Net income in the quarter slid 54 percent to $184 million, 92 cents earnings per share (EPS), from $399 million ($1.77 EPS) a year ago due to impairment charges for commercial aviation work, other COVID-related impacts, and the sale last year of the company’s security and automation business to Leidos [LDOS].
Excluding the charges and costs related to Harris Corp.’s acquisition of L3 Technologies, which resulted in the creation of L3Harris, adjusted per share earnings in the quarter were $3.14, five cents above consensus estimates.
L3Harris generated $642 million in free cash flow in the quarter and $2.7 billion for 2020 and is forecasting between $2.8 billion and $2.9 billion in 2021. The company telegraphed its strong cash generation position last Thursday when it announced a 20 percent hike in its dividend payment and a new $6 billion share repurchase program.
In 2020, L3Harris returned $3 billion to shareholders through $2.3 billion in share repurchases and $725 million in dividends.
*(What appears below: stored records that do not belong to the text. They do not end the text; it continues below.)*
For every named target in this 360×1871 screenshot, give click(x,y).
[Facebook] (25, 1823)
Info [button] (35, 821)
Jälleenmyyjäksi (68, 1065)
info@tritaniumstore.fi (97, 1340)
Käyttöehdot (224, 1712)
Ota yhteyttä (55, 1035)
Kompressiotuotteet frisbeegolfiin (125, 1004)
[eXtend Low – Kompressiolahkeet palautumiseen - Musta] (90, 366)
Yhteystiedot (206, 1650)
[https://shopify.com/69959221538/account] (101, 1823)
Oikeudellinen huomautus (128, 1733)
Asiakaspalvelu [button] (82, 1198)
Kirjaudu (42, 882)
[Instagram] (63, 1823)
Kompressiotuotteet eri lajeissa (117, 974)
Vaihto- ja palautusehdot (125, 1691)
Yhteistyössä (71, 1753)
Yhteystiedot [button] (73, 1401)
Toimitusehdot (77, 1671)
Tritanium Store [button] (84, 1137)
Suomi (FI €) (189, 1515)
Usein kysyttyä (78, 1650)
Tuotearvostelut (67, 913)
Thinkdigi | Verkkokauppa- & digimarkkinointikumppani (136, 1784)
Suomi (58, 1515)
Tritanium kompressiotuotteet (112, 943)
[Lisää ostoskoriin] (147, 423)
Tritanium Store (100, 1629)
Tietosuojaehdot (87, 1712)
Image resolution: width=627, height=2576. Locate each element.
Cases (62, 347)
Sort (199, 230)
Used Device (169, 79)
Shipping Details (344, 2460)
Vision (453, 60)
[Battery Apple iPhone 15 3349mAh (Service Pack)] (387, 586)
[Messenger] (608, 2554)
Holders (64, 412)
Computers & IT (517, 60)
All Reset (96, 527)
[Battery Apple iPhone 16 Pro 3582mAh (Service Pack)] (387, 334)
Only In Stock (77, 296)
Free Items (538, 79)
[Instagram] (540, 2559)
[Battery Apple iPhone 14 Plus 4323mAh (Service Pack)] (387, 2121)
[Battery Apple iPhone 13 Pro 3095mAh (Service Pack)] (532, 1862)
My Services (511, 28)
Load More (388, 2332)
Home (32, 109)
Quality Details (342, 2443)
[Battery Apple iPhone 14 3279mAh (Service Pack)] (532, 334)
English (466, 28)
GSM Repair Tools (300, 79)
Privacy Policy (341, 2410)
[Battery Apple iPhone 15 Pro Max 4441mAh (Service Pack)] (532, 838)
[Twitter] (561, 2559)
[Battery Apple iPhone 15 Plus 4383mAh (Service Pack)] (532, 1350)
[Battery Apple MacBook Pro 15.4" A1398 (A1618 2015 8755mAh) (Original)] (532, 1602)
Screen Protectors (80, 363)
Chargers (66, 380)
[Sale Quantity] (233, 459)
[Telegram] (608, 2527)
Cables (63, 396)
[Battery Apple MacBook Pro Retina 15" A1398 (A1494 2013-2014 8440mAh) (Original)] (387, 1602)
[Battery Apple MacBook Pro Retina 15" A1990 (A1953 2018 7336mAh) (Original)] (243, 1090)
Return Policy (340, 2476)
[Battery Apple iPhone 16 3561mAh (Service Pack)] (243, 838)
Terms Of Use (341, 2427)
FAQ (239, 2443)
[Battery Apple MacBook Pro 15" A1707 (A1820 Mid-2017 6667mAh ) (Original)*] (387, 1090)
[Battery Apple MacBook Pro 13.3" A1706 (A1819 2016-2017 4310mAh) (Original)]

The dividend payments represent 27 percent of the free cash flow returned to shareholders and L3Harris is working toward an eventual goal of paying out 30 to 35 percent of its free cash flow in dividends.
In 2021, the company expects to return $3.1 billion in cash to shareholders through $2.3 billion in share repurchases and the remainder in dividends. The company is also planning additional divestitures this year, with any proceeds from the sales adding to the planned shareholder returns.
Sales in the quarter were down 4 percent to $4.7 billion from $4.8 billion a year ago due to the security business divestiture and COVID impacts. Organic revenue was flat in the quarter, the company said.
For all of 2020, sales increased 42 percent to $18.2 billion from the prior year, although given that the Harris and L3 merger didn’t close until July 1, 2019, the 2019 sales exclude L3’s revenue for the first six months of that year.
Net income in 2020 fell 15 percent to $1.1 billion ($5.19 EPS) from $1.3 billion ($7.90 EPS) a year ago. Adjusted earnings in 2020 were $11.60 EPS versus $10.26 in 2019.
In 2021, L3Harris is forecasting between 3 and 5 percent organic growth leading to a sales range between $18.5 billion and $18.9 billion. The company’s work in new space systems will be a key growth driver in the coming years.
Net earnings are projected to be between $9.80 and $10.11 EPS and adjusted earnings are expected to range between $12.60 and $13 EPS.
The increase in adjusted earnings this year will be driven by a lower share count followed by pension and tax benefits, cost savings synergies, which are ahead of targets, and operational improvements, all of which will more than offset slight headwinds from prior divestitures.